**Instructions to follow**.
Look for the line containing "[Barrett M107A1 50" in the entries below, then print that line and all that follow it exactly.

***** The records *****

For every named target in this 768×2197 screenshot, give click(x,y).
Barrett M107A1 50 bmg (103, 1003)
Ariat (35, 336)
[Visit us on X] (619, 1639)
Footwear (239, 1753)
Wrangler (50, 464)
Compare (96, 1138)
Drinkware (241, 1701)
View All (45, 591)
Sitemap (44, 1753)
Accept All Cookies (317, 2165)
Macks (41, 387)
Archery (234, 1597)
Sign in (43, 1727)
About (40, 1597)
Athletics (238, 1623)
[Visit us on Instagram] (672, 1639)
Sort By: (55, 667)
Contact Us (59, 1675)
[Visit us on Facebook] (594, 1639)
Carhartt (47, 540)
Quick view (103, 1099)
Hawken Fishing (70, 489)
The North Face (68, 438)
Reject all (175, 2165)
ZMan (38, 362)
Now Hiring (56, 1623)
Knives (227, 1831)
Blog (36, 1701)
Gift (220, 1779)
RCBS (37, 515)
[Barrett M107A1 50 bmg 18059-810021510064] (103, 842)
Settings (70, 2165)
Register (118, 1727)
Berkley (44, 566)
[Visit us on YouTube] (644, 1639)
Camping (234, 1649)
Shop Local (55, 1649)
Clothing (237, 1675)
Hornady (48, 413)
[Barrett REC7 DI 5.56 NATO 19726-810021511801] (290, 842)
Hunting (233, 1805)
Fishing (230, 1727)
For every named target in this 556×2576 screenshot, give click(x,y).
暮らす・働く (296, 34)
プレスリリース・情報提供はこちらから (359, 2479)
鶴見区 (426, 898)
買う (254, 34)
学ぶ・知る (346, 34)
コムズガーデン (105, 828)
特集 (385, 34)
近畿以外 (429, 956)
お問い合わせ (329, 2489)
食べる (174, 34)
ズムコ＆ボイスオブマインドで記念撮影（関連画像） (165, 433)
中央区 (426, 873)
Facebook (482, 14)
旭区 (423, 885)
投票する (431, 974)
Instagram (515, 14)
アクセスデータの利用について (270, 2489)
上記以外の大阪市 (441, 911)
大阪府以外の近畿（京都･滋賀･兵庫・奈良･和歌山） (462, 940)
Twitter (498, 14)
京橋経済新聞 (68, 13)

*****

**Problem solution**.
[Barrett M107A1 50 bmg 18059-810021510064] (103, 842)
Settings (70, 2165)
Register (118, 1727)
Berkley (44, 566)
[Visit us on YouTube] (644, 1639)
Camping (234, 1649)
Shop Local (55, 1649)
Clothing (237, 1675)
Hornady (48, 413)
[Barrett REC7 DI 5.56 NATO 19726-810021511801] (290, 842)
Hunting (233, 1805)
Fishing (230, 1727)
For every named target in this 556×2576 screenshot, give click(x,y).
暮らす・働く (296, 34)
プレスリリース・情報提供はこちらから (359, 2479)
鶴見区 (426, 898)
買う (254, 34)
学ぶ・知る (346, 34)
コムズガーデン (105, 828)
特集 (385, 34)
近畿以外 (429, 956)
お問い合わせ (329, 2489)
食べる (174, 34)
ズムコ＆ボイスオブマインドで記念撮影（関連画像） (165, 433)
中央区 (426, 873)
Facebook (482, 14)
旭区 (423, 885)
投票する (431, 974)
Instagram (515, 14)
アクセスデータの利用について (270, 2489)
上記以外の大阪市 (441, 911)
大阪府以外の近畿（京都･滋賀･兵庫・奈良･和歌山） (462, 940)
Twitter (498, 14)
京橋経済新聞 (68, 13)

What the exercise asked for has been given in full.